Enfado y decepción es la sensación que expresaban ayer los representantes de los trabajadores en el Ayuntamiento. El concejal de Recursos Humanos, Raúl Marquínez, les convocó para explicar lo sucedido en la comisión de Hacienda del lunes y por qué el equipo de gobierno ha decidido retirar del orden del día del Pleno la propuesta para subir el salario a las educadoras de las escuelas infantiles. Tras esa reunión, todos coinciden, aunque con matices, en pedir soluciones. «Debe haber diálogo y también sensatez para llegar a un acuerdo que permita cumplir con los compromisos adquiridos por el PSOE con la plantilla después de muchos días de encierro y en los que la oposición estaba de acuerdo».

Todos son conscientes de las estrecheces legales existentes por la normativa nacional en material presupuestaria y de salario de los trabajadores públicos, pero entienden que se puede encontrar una solución. Incluso la que se planteaba parecía suficiente hasta que Somos expresó sus dudas, que ayer repetía.

El equipo de gobierno ha explicado que pedirá nuevos informes para dotar de una mayor seguridad jurídica la propuesta de incremento salarial para las trabajadoras de las escuelas infantiles, pero ya anuncia que de esos informes también dependerá la aplicación del incremento salarial del 1% acordado para toda la plantilla. En todo caso, Marquínez ha insistido en que «nuestro compromiso es cumplir con los acuerdos alcanzados con los sindicatos y hacerlo con las mayores garantías jurídicas».

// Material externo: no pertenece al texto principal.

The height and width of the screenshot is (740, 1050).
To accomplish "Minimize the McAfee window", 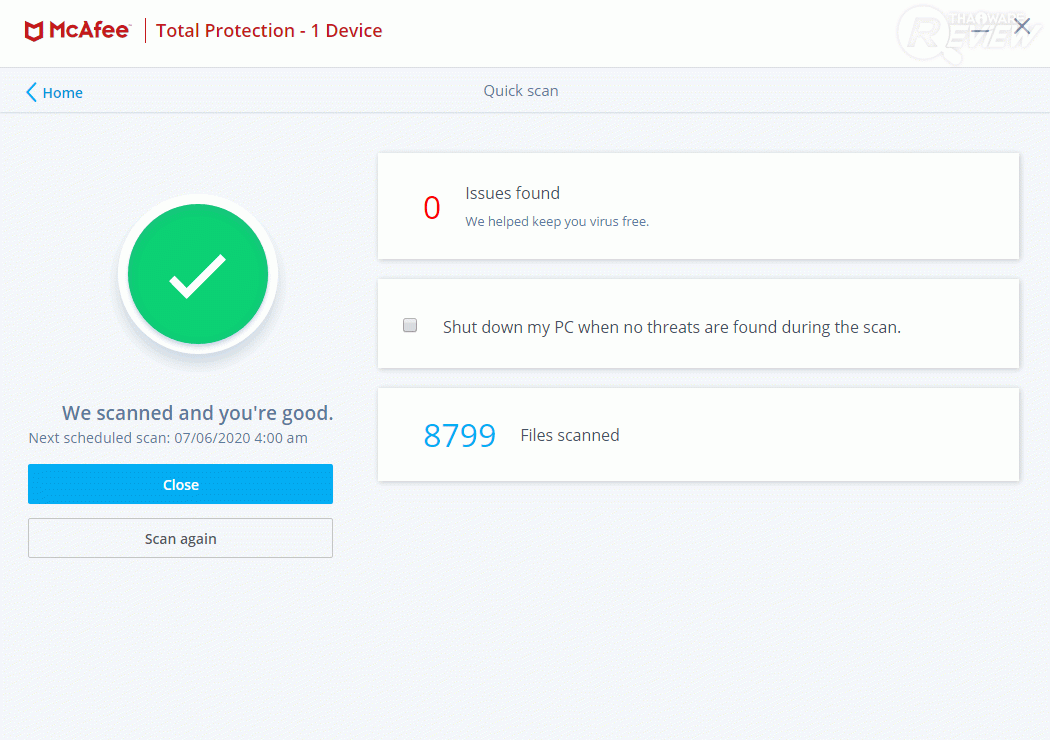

Los problemas se podrían producir también en el aumento del 1% a toda la plantilla

Mientras, Somos arremetía contra los socialistas. Su concejal Primitivo Abella afirmaba que «defendimos para las educadoras una subida en el sueldo mensual conforme a la ley mediante un cambio en la clasificación profesional. El gobierno quiso imponer su criterio y entonces pretende aplicar una subida en la productividad pero la propuesta no se ajusta a la legalidad vigente, según el servicio de intervención».

Abella trata de explicar su postura contraria, a pesar de apoyar desde el comienzo las reivindicaciones de estas trabajadoras y de los sindicatos municipales y dice que «el gobierno pretendía que aprobásemos una propuesta ilegal, a sabiendas de que era ilegal y eso es prevaricar, un delito penal». Mantiene que el PSOE trata de trasladar a Somos la responsabilidad y además «tiene la desfachatez de ligar esto con la propuesta de subida salarial del 2,5% para todos los empleados, algo de lo que no se habló en ningún momento».

Entre los sindicatos municipales la decepción por lo sucedido se traducía en prudencia por parte de UGT, cuya representante Mercedes García no quiso hacer valoraciones hasta haber hablado con todos los grupos políticos, a la de Ángel Fernández, de Avanza, que señalaba al equipo de gobierno por echarse a atrás, pero también a Somos diciendo que «no podemos admitir la instrumentalización de los acuerdos sindicales para su ejercicio de oposición, muy legítimo, pero que viene a ser un perjuicio muy claro para toda la plantilla».

Jesús Villa, del Sipla, ahondaba en esta cuestión y pedía que se dejase al margen a la plantilla de «sus enfrentamientos y que se pongan a trabajar para cumplir con el acuerdo». Y añadió que «sorprende que personas que nos apoyaron en las reivindicaciones mantengan ahora posturas poco coherentes con ese apoyo». Además coincidió con Manuel Gómez Mendoza, de Usipa, a la hora de decir que «todos tenemos que empujar en la misma dirección y no poner piedras en las ruedas en un tema complejo en el que hasta ahora había un acuerdo unánime de sindicatos y políticos».